November 15, 2007—December 22, 2007 | Reception Thursday, Nov. 15th, 6-8PM
James Harris Gallery is pleased to present an exhibition of photographs by Bing Wright. The show will combine two distinct bodies of work that each gracefully captures the artist’s interest in the history of the medium. Through Wright’s formal process of distilling very specific subject matter, both the “Rose” and “Silver Print” series are a response to how photography has evolved aesthetically and technologically. While the two series are disparate, in each there is an investigation of the formal aspects of the medium – with references to the silver print and other photographic processes – but also wrestles with photography’s long history of manipulating reality into abstraction.

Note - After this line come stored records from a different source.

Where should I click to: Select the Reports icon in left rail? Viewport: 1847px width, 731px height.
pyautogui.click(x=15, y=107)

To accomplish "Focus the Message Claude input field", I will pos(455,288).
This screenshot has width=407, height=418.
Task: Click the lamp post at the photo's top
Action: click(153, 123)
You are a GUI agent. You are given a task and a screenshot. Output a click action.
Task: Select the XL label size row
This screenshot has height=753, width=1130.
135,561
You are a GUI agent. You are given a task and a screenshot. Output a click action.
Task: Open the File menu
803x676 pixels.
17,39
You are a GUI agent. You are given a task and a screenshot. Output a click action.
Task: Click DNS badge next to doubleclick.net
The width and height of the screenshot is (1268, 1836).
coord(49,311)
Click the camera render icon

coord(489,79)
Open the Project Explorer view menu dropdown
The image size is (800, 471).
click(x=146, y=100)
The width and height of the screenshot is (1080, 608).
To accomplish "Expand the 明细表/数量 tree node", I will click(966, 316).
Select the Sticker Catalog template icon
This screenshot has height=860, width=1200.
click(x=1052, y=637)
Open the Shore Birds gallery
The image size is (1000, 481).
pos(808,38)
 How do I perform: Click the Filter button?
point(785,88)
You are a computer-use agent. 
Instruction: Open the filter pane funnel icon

Wright has always been fascinated by the correlation between the photo and a mirror, both being silver based picture planes. At the beginning of his artistic career, Wright was exposed to the potential of the medium by John Szarkowski’s legendary exhibition Mirror and Windows in 1978, which reconstructed the framework of the photographic image as a two-dimensional pictorial surface into a conceptual space. With a postmodern perspective of the photographic image, the medium expanded into diverse practices that continue to reorient our relationship to photography.
Bing Wright was born in Seattle in 1958 and received a Bachelor of Arts in Art History from Columbia University, New York. His work been shown in exhibitions at the New Museum, New York; White Columns, New York; the Queens Museum of Art, New York; and the Tang Museum and Art Gallery, Saratoga Springs, among others. His work is in several public collections, including The Museum of Modern Art, the Portland Art Museum, the Seattle Art Museum, Goldman Sachs, JP Morgan Chase Bank, and Citigroup. Wright recently curated an exhibition of 1970s photography from the collection of the Washington Art Consortium. He lives and works in New York City.